Introduction
Prior to the introduction of ECMAScript Modules, the most widely-used module format in JavaScript was CommonJS. The majority of modules on npm are published as CommonJS due to its longstanding support in Node.js, so it's important that build tools can consume CommonJS modules for compatibility reasons. The same is true for JavaScript produced by build tools: many applications need to run in environments like Node.js, which often requires generating bundles in the CommonJS format.
The Test
This test checks to see if each build tool is capable of generating JavaScript bundles that use the CommonJS format.
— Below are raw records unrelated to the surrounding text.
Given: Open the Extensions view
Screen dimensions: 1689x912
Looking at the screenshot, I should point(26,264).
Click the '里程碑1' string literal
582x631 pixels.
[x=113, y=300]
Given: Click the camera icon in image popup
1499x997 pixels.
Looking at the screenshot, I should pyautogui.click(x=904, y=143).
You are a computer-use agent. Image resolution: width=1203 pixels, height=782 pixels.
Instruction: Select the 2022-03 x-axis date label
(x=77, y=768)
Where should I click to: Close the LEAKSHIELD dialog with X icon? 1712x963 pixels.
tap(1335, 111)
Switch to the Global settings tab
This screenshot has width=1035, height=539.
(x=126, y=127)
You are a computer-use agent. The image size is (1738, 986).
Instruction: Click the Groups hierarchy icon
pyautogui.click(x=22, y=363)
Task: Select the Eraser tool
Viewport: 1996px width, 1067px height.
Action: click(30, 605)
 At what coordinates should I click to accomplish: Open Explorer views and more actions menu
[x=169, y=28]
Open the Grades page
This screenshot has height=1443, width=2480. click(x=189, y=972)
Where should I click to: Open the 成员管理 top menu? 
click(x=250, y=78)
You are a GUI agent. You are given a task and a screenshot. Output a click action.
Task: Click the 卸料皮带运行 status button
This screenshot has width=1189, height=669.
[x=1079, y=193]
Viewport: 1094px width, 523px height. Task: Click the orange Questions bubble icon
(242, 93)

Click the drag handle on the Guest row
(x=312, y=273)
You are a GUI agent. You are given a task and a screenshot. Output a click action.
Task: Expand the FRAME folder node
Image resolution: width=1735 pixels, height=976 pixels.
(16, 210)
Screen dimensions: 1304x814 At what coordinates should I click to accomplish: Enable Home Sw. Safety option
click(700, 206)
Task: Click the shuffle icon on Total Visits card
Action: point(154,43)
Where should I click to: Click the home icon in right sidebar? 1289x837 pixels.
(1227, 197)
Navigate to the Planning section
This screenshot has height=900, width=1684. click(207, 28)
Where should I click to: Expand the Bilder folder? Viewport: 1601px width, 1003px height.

It bundles an entry module that depends on a utils
module and a third dynamically-imported exclaim
module. The dynamic import can be approximated in CommonJS using an inline require()
call.
index.js
import { logCaps } from './utils.js';
// example dynamic import:
async function main() {
const { exclaim } = await import('./exclaim.js');
logCaps(exclaim('This is index'));
}
main();
utils.js
export function logCaps(msg) {
console.log(msg.toUpperCase());
}
exclaim.js
export function exclaim(msg) {
return msg + '!';
}
The result of bundling index.js
should be two JavaScript bundles in CommonJS format: one containing the code from index.js
and utils.js
, and another with the contents of exclaim.js
. The main()
function in the first bundle should now contain a dynamic require()
call that loads and executes the second bundle.